> WORK REQUIRED
Continue the account of the country market stall, starting right after its last sentence.

A few years ago a friend and I decided to have a market stall at a Country market in a nearby town...they supply the dinky little stalls with blue and white striped awnings and it was held in a sheltered courtyard...
Becky keeps about six Alpacas...stupid creatures who hiss and spit and curl their lips up...she has them shorn twice yearly and then cards, spins and knits the resultant wool into sweaters and cardigans...the yarn is very soft and isn't itchy in the way pure sheep's wool can be.
I'd been making plaited rag rugs and growing a wide variety of herbs, both medicinal and culinary...had a few plants used for dyeing as well.
Our little stall attracted much attention...but the first time we went we sold nothing at all...plenty of interest but no sales. The second week we fared little better...I sold a couple of pots of curly parsley to someone who'd really wanted flat leaf...Becky sold a pair of child's mittens.
By the third week Becky had stuffed her spinning wheel into the back of her car along with a basket of wool...and she made up a board with photos of the gormless Alpacas with their undershot bottom jaws...I'd printed out basic leaflets describing the history of rag rugs...

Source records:
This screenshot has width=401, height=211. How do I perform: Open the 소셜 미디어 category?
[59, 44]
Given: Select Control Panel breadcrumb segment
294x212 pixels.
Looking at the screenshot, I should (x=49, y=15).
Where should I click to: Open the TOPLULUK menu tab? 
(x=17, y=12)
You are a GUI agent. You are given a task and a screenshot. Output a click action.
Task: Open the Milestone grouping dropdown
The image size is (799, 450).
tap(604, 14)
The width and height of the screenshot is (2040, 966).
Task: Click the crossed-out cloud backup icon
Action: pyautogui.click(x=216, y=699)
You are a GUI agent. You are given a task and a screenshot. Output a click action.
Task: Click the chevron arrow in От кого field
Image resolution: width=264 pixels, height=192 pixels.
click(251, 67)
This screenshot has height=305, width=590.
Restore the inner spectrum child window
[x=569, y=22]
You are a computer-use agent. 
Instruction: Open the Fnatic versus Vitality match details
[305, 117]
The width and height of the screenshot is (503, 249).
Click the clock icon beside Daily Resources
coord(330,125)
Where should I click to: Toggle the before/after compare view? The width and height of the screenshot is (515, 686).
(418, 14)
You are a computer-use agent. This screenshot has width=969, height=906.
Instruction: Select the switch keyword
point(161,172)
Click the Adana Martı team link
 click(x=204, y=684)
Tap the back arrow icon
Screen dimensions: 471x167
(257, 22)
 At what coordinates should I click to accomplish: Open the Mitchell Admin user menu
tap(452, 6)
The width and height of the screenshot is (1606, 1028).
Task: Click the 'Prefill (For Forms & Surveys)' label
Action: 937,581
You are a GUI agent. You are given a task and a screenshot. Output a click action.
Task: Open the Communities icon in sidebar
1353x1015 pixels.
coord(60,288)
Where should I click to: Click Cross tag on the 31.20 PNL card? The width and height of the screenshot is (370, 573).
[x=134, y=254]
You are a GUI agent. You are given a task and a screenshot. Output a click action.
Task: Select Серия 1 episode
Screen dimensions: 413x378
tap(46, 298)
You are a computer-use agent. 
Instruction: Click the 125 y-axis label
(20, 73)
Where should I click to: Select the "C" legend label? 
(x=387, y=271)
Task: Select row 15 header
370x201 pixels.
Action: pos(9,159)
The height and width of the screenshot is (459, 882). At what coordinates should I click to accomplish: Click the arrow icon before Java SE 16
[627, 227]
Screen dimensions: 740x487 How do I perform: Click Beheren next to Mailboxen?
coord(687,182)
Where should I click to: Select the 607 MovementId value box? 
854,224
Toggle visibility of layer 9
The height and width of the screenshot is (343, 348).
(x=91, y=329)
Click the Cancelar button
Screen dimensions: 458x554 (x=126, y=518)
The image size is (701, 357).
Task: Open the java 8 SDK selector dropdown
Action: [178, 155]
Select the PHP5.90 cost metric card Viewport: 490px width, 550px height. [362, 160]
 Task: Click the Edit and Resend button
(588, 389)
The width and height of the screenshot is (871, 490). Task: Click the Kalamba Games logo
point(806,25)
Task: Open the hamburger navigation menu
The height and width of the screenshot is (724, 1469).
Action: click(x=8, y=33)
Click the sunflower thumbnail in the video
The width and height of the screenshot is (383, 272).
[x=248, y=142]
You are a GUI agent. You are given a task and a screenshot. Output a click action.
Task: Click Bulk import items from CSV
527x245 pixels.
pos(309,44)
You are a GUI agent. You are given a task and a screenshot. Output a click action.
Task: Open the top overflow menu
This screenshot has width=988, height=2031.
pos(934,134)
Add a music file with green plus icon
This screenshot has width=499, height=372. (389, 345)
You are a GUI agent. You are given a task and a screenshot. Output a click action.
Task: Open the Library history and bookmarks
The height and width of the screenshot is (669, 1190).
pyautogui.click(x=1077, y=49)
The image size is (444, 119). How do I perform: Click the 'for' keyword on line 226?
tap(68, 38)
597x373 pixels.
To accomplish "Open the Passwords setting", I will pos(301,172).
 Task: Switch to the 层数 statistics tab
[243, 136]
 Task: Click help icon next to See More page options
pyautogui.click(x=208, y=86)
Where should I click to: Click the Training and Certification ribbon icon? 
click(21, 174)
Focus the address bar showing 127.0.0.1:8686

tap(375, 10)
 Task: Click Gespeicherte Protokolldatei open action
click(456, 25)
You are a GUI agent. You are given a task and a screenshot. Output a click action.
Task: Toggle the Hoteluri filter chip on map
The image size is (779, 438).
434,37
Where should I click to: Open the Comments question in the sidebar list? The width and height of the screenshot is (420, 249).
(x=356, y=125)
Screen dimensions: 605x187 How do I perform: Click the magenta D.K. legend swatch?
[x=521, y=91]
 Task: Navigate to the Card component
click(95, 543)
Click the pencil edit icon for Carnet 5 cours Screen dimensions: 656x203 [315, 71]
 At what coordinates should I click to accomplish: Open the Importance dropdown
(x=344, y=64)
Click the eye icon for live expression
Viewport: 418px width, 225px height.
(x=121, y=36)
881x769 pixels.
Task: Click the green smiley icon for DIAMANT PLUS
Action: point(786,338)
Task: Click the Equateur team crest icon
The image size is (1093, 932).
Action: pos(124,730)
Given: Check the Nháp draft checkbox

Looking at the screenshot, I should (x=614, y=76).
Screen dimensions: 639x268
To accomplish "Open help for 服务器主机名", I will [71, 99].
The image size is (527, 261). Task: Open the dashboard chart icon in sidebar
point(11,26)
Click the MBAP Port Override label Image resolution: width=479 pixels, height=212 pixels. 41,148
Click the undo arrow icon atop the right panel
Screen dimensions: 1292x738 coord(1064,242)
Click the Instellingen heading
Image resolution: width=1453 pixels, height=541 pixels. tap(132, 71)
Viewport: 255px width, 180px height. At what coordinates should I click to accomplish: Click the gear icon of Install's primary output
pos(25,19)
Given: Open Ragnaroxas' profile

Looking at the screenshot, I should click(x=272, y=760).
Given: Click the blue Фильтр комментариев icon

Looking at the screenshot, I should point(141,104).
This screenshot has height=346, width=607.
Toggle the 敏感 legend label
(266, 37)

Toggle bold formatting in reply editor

> ANSWER BOX
The first customer picked up one of my rugs and asked what were they used for...then she turned to Becky spinning away like a woman possessed and asked her...Isn't it less trouble to buy a jumper from Heaton's? These are very pricey, she announced...I beat a hasty retreat to the coffee shop for two take-out Cappuccino's...
When I came back the woman had gone and Becky was still spinning furiously...the next one asked what would she be doing with a pot of Sage...you could make stuffing I said brightly ...but I always buy the packet stuffing she answered...well you could add some fresh Sage next time? Why-ever would I be wanting to do that she said...
We sat down and made a roll-up and drank our coffee and the Silversmith who had the stall opposite ours came and asked if we'd made any actual money yet and we had to confess we hadn't...he said the people who were looking at his goods were saying they could buy cheaper in the high street and he'd told the last person who had said that that she was a Philistine and she'd thought it a compliment and had said...Thank you.
Just before lunch that day I actually sold a rug and spent the cash on visiting the Tarot reader who'd set herself up in a corner...she was un-unnervingly accurate and scared me silly.
We persisted...we began in the March and finally admitted defeat by June...Becky had sold about half a dozen sweaters and I'd sold four rugs and some herbs. We were both dark brown from the sun and as thin as rakes from all the work we were putting into making stuff...we'd learned to be polite when we felt like being very rude indeed and many people went away with having had a go on the spinning wheel and with written instructions of how to use Dyers Camomile...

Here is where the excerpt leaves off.